Let’s see if we got the same result in both processes.
diffPct = Both2$PctBoys - Both$PctBoys
summary(diffPct)
## Min. 1st Qu. Median Mean 3rd Qu. Max.
## 0 0 0 0 0 0
Now we want to see if ratios are persistent. To do this we need to make our observations states, with the ratio values for each year in separate variables.
Both2 %>%
select(State,Year,PctBoys) %>%
spread(key=Year,sep="",value=PctBoys) -> States
glimpse(States)
## Observations: 51
## Variables: 10
## $ State <chr> "Alabama", "Alaska", "Arizona", "Arkansas", "Californ...
## $ Year2007 <dbl> 0.5070983, 0.5138436, 0.5115604, 0.5121804, 0.5120124...
## $ Year2008 <dbl> 0.5093112, 0.5177417, 0.5105489, 0.5114215, 0.5124117...
## $ Year2009 <dbl> 0.5082033, 0.5267573, 0.5111748, 0.5149467, 0.5122178...
## $ Year2010 <dbl> 0.5132889, 0.5104176, 0.5091738, 0.5117800, 0.5119875...
## $ Year2011 <dbl> 0.5131415, 0.5130936, 0.5120700, 0.5110681, 0.5122839...
## $ Year2012 <dbl> 0.5077334, 0.5104139, 0.5121991, 0.5130258, 0.5110401...
## $ Year2013 <dbl> 0.5094297, 0.5116198, 0.5136332, 0.5122647, 0.5124165...
## $ Year2014 <dbl> 0.5096766, 0.5165906, 0.5125968, 0.5127626, 0.5124752...
## $ Year2015 <dbl> 0.5087584, 0.5131182, 0.5126009, 0.5129610, 0.5128297...

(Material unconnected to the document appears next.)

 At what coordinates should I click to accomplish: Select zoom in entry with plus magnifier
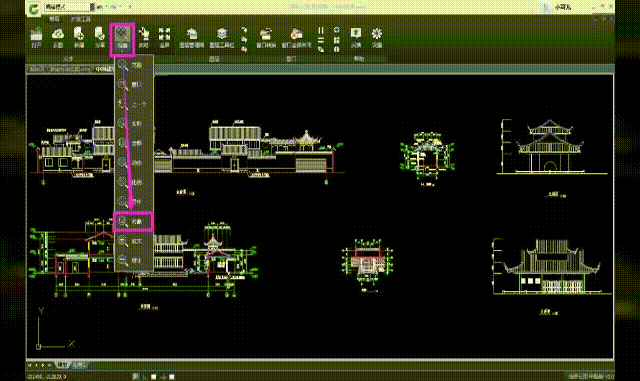134,241
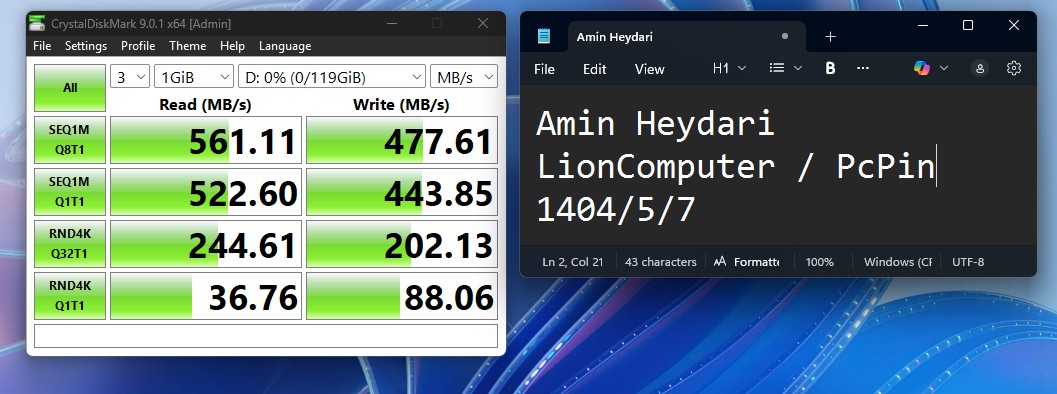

As a digression, how would we reverse this? The opposite of spread is gather. Stop and look at tidyr gather
Both3 = States %>%
gather(Year,PctBoys,Year2007:Year2015) %>%
mutate(Year = substr(Year,5,8))
glimpse(Both3)
## Observations: 459
## Variables: 3
## $ State <chr> "Alabama", "Alaska", "Arizona", "Arkansas", "Californi...

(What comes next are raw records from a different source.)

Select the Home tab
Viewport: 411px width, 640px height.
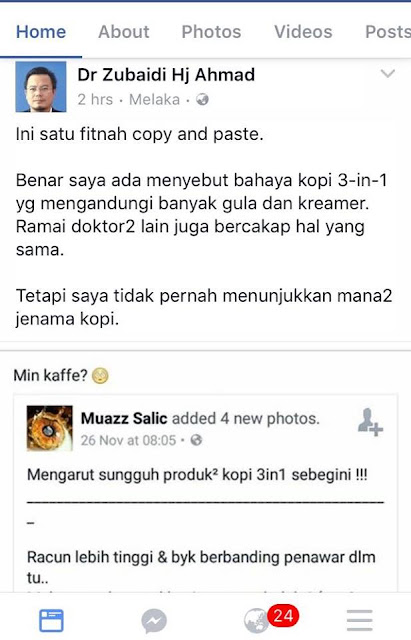tap(41, 32)
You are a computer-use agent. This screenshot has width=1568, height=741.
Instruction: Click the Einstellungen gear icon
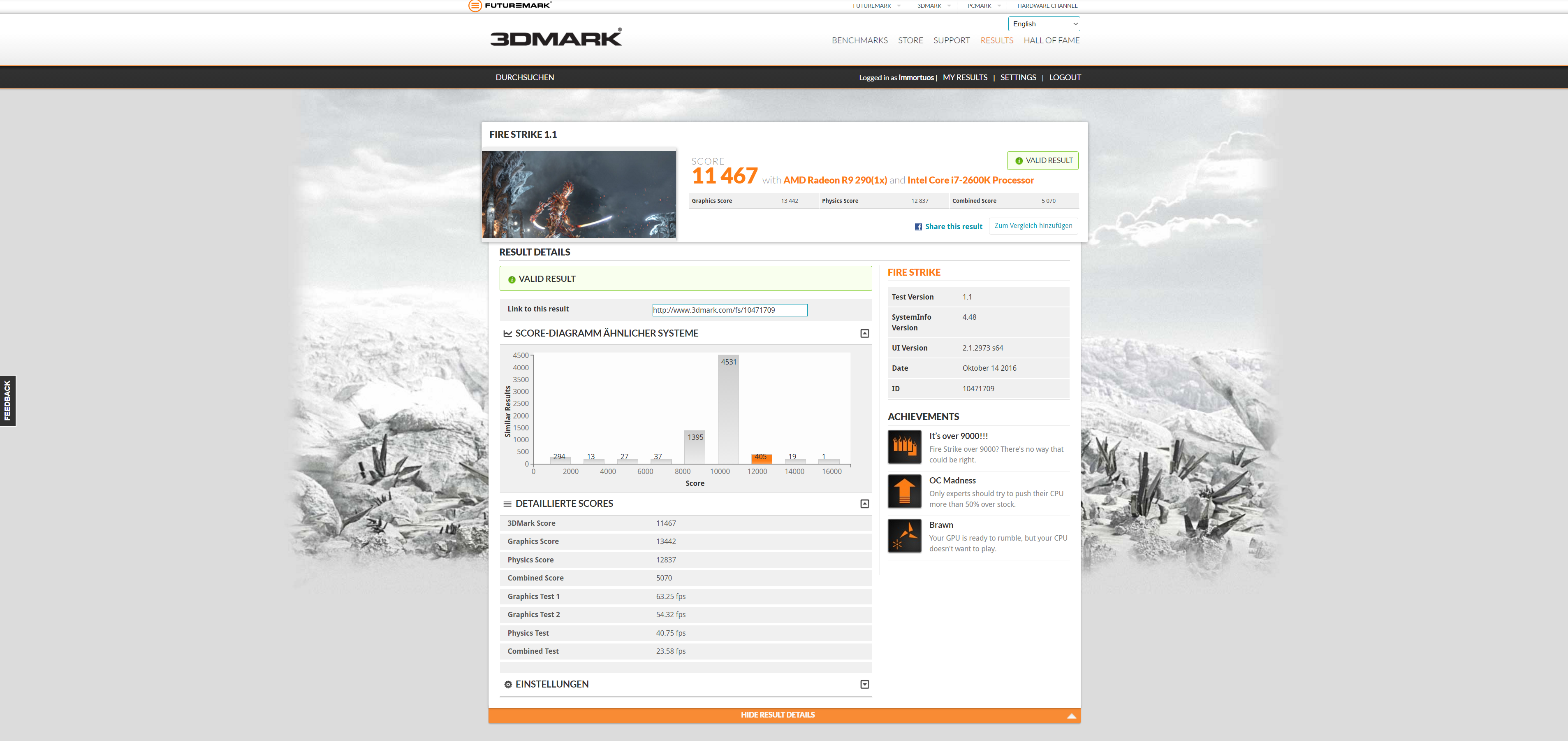pyautogui.click(x=507, y=684)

## $ Year <chr> "2007", "2007", "2007", "2007", "2007", "2007", "2007"...
## $ PctBoys <dbl> 0.5070983, 0.5138436, 0.5115604, 0.5121804, 0.5120124,...

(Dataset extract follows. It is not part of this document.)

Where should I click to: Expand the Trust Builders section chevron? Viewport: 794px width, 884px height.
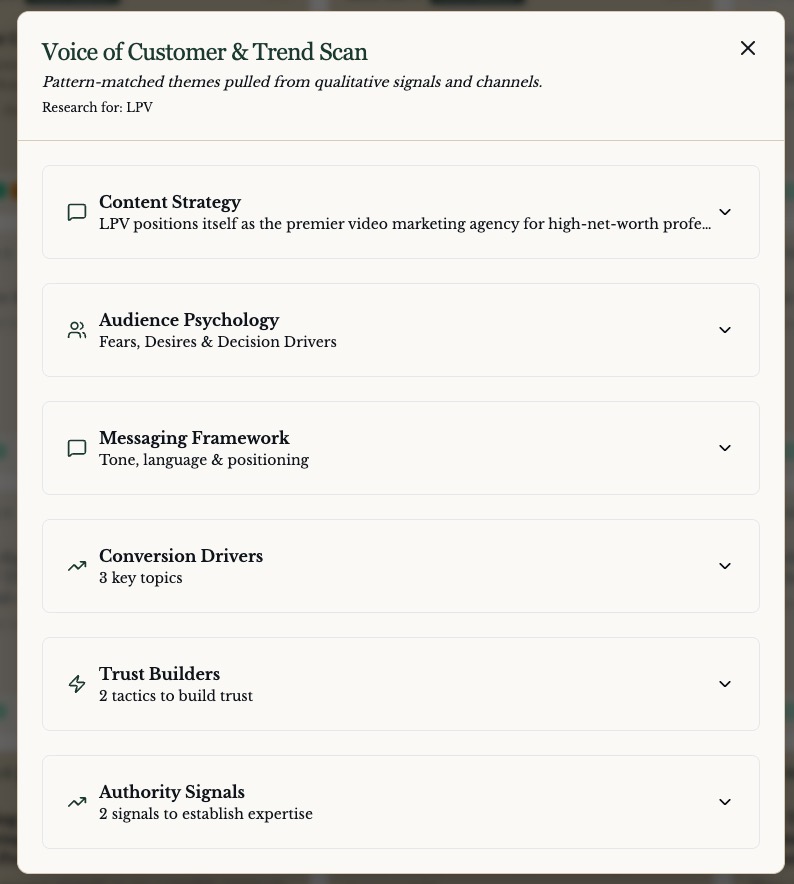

Returning from our digression, how do we examine the question of persistence. We can do a correlation analysis of the state ratios for separate years. Does a hight ratio in one year tend to be correlate with a high ratio in other years?
I asked Google how to plot a correlation matrix in R. Here’s one of the results. http://www.sthda.com/english/wiki/visualize-correlation-matrix-using-correlogram
I decided to use the package corrplot and try out the various options. Make sure it is listed in your packages tab.
library(corrplot)
First create a correlation matrix of the numerical variables in the States dataframe. We just need to eliminate the name of the state.
States %>% select(-State) %>% cor() -> M
M
## Year2007 Year2008 Year2009 Year2010 Year2011
## Year2007 1.000000000 0.29658567 -0.1020505 0.01149055 -0.004605409
## Year2008 0.296585675 1.00000000 0.1368398 0.07721920 0.282043084
## Year2009 -0.102050537 0.13683979 1.0000000 0.22847921 0.192316952
## Year2010 0.011490547 0.07721920 0.2284792 1.00000000 0.019087496
## Year2011 -0.004605409 0.28204308 0.1923170 0.01908750 1.000000000
## Year2012 -0.145539510 -0.12509436 0.4288843 0.09009395 0.081946158
## Year2013 -0.274048690 0.01550372 0.3530217 0.44504922 0.141825544
## Year2014 -0.000111667 0.15718548 0.5350325 0.10499700 0.200271688
## Year2015 0.032806311 0.03745095 0.3693287 0.00621416 0.076204276
## Year2012 Year2013 Year2014 Year2015
## Year2007 -0.14553951 -0.27404869 -0.000111667 0.03280631
## Year2008 -0.12509436 0.01550372 0.157185480 0.03745095
## Year2009 0.42888427 0.35302172 0.535032493 0.36932872
## Year2010 0.09009395 0.44504922 0.104996998 0.00621416
## Year2011 0.08194616 0.14182554 0.200271688 0.07620428
## Year2012 1.00000000 0.30822439 0.493573171 0.70302020
## Year2013 0.30822439 1.00000000 0.401558501 0.22096833
## Year2014 0.49357317 0.40155850 1.000000000 0.39458016
## Year2015 0.70302020 0.22096833 0.394580156 1.00000000
Now we can play with the various methods to display the correlation matrix.
corrplot(M, method="circle")
corrplot(M, method="pie")
corrplot(M, method="color")
corrplot(M, method="number")
We can also use different layouts.
corrplot(M, type="upper")
corrplot(M, type="lower")
We can use different orderings of the variables.
# correlogram with hclust reordering
corrplot(M, type="upper", order="hclust")
Try a few different options from the website.